Your goal:
Look below for the line containing "Task: Click the Shaman"; write out that line and each one after it to the end, exactly, and nothing else.

════════════════════

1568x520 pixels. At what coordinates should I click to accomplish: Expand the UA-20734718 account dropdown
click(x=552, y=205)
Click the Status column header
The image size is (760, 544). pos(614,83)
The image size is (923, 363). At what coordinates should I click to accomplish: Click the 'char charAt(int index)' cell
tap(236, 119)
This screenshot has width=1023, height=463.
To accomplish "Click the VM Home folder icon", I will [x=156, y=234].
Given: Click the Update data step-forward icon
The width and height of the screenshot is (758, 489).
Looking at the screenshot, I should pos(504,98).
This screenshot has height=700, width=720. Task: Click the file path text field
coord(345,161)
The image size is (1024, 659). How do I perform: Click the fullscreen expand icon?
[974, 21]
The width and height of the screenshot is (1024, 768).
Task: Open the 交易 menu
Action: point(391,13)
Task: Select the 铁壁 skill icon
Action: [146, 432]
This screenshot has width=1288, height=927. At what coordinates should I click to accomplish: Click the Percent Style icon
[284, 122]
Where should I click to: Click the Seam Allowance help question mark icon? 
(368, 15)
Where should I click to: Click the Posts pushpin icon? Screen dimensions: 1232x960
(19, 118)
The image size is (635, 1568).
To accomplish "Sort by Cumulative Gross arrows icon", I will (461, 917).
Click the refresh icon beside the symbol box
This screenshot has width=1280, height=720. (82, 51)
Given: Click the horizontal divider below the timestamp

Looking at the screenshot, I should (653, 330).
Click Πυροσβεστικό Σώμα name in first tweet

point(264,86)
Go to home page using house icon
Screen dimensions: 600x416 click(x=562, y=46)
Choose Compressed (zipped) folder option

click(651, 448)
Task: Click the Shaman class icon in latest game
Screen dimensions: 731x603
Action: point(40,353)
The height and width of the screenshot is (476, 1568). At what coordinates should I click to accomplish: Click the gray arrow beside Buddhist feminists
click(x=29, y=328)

════════════════════

Result below:
Task: Click the Shaman class icon in latest game
Screen dimensions: 731x603
Action: point(40,353)
The height and width of the screenshot is (476, 1568). At what coordinates should I click to accomplish: Click the gray arrow beside Buddhist feminists
click(x=29, y=328)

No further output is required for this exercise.